IV. Solicitation of Comments

    Interested persons are invited to submit written data, views, and 
arguments concerning the foregoing, including whether the proposed rule 
change is consistent with the Act. Comments may be submitted by any of 
the following methods:

Electronic Comments

     Use the Commission's Internet comment form (https://
www.sec.gov/rules/sro.shtml); or
     Send an e-mail to rule-comments@sec.gov. Please include 
File Number SR-ISE-2008-87 on the subject line.

Paper Comments

     Send paper comments in triplicate to Secretary, Securities 
and Exchange Commission, 100 F Street, NE., Washington, DC 20549-1090.

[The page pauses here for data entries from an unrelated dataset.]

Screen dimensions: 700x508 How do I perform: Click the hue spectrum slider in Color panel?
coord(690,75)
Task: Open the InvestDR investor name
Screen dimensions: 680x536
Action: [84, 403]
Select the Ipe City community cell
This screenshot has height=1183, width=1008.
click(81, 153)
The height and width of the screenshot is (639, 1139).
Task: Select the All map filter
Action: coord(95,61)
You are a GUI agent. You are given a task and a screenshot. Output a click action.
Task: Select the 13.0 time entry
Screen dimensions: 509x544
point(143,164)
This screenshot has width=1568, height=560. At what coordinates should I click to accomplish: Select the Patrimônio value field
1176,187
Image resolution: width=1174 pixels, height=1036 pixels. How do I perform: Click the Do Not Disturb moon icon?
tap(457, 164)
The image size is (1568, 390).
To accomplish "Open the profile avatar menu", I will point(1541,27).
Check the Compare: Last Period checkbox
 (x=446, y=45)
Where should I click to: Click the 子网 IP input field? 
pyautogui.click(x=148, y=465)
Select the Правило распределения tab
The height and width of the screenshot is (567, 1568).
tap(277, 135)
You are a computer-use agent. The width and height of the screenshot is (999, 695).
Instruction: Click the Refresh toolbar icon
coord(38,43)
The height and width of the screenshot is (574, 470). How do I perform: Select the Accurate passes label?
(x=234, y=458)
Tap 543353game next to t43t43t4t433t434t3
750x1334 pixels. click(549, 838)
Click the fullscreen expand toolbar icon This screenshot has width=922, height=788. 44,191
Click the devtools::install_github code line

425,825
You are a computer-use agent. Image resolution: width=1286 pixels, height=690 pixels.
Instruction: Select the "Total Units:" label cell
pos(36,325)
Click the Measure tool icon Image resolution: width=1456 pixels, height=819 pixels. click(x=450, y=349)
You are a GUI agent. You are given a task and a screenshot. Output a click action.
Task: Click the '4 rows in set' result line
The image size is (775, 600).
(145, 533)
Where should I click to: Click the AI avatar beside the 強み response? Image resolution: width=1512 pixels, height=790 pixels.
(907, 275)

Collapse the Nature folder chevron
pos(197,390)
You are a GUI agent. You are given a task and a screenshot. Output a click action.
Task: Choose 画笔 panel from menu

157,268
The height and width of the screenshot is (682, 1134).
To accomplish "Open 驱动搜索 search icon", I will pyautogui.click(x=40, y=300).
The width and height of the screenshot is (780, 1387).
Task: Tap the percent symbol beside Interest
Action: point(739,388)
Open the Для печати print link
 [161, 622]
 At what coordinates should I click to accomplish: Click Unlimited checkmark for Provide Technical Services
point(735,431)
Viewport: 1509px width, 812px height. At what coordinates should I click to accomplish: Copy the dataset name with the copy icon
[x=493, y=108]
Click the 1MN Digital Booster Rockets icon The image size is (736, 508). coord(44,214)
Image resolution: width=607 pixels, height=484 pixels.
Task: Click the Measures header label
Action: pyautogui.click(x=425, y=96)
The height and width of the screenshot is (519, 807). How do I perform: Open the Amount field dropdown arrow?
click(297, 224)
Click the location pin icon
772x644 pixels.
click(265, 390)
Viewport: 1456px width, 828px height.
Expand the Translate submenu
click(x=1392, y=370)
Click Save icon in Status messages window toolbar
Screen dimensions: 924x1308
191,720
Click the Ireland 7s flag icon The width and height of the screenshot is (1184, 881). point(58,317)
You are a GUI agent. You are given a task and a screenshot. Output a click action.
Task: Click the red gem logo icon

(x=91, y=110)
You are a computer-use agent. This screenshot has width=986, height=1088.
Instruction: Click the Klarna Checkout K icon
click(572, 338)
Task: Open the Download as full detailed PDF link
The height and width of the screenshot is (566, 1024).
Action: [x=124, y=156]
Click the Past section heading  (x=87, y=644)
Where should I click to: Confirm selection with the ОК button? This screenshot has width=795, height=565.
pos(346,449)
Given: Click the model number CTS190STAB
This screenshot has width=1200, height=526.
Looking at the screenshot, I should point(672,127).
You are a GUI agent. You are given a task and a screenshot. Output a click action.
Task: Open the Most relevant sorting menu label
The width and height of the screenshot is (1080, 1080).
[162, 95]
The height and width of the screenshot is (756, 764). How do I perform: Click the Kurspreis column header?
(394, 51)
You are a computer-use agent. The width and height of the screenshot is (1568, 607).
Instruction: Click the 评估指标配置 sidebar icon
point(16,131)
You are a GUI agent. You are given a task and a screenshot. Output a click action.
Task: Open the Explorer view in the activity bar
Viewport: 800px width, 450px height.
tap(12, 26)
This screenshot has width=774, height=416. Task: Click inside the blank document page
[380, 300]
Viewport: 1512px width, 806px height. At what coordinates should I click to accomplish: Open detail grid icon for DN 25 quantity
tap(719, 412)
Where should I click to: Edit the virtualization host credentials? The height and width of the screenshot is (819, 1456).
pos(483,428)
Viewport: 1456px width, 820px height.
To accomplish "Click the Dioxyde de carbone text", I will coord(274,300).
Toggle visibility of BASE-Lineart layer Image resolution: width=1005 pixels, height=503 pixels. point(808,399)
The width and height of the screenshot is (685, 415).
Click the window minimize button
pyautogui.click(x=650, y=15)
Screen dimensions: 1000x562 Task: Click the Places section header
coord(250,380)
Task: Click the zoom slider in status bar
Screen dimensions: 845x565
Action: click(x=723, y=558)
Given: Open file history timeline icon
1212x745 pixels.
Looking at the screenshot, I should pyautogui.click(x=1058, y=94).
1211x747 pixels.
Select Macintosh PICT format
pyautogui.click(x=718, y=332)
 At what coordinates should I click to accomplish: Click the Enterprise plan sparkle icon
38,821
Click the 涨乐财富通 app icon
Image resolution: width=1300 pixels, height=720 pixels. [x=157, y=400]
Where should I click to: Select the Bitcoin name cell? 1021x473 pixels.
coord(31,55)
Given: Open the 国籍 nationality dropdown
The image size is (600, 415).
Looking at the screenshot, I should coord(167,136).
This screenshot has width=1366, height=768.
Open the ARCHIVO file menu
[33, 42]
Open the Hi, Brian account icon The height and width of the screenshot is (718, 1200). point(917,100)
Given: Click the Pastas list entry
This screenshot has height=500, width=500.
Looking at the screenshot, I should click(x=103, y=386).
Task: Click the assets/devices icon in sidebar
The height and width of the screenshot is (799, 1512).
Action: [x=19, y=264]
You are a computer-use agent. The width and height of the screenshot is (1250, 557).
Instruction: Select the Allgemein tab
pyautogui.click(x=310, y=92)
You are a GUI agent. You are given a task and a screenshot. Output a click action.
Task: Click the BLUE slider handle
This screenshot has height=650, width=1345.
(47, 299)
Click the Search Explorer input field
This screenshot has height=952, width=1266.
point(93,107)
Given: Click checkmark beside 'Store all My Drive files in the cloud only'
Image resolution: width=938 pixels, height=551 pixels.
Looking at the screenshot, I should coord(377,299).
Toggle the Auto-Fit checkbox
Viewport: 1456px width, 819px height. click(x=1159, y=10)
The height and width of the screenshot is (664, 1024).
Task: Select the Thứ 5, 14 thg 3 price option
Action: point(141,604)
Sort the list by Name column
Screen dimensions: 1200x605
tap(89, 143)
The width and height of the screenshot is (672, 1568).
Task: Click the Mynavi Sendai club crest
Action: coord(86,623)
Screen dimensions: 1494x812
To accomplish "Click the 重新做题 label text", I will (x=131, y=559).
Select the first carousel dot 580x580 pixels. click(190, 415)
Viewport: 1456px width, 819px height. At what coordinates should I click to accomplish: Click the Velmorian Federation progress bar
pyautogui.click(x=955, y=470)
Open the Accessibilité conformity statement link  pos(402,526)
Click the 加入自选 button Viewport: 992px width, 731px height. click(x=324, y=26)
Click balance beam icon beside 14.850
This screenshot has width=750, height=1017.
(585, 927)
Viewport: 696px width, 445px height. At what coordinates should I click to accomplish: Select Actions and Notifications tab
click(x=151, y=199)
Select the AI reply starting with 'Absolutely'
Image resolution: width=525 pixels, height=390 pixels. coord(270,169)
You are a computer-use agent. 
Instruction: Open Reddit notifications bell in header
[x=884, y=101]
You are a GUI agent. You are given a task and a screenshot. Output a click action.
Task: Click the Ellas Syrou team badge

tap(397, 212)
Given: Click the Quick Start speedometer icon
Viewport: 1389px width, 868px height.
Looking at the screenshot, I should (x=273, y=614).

All submissions should refer to File Number SR-ISE-2008-87. This file 
number should be included on the subject line if e-mail is used. To 
help the Commission process and review your comments more efficiently, 
please use only one method. The Commission will post all comments on 
the Commission's Internet Web site https://www.sec.gov/rules/sro.shtml. 
Copies of the submission, all subsequent amendments, all written 
statements with respect to the proposed rule change that are filed with 
the Commission, and all written communications relating to the proposed 
rule change between the Commission and any person, other than those 
that may be withheld from the public in accordance with the provisions 
of 5 U.S.C. 552, will be available for inspection and copying in the 
Commission's Public Reference Room on official business days between 
the hours of 10 a.m. and 3 p.m. Copies of such filing will also be 
available for inspection and copying at the principal office of the 
Exchange. All comments received will be posted without change; the 
Commission does not edit personal identifying information from 
submissions. You should submit only information that you wish to make 
available publicly. All submissions should refer to File Number SR-ISE-
2008-87 and should be submitted on or before December 23, 2008.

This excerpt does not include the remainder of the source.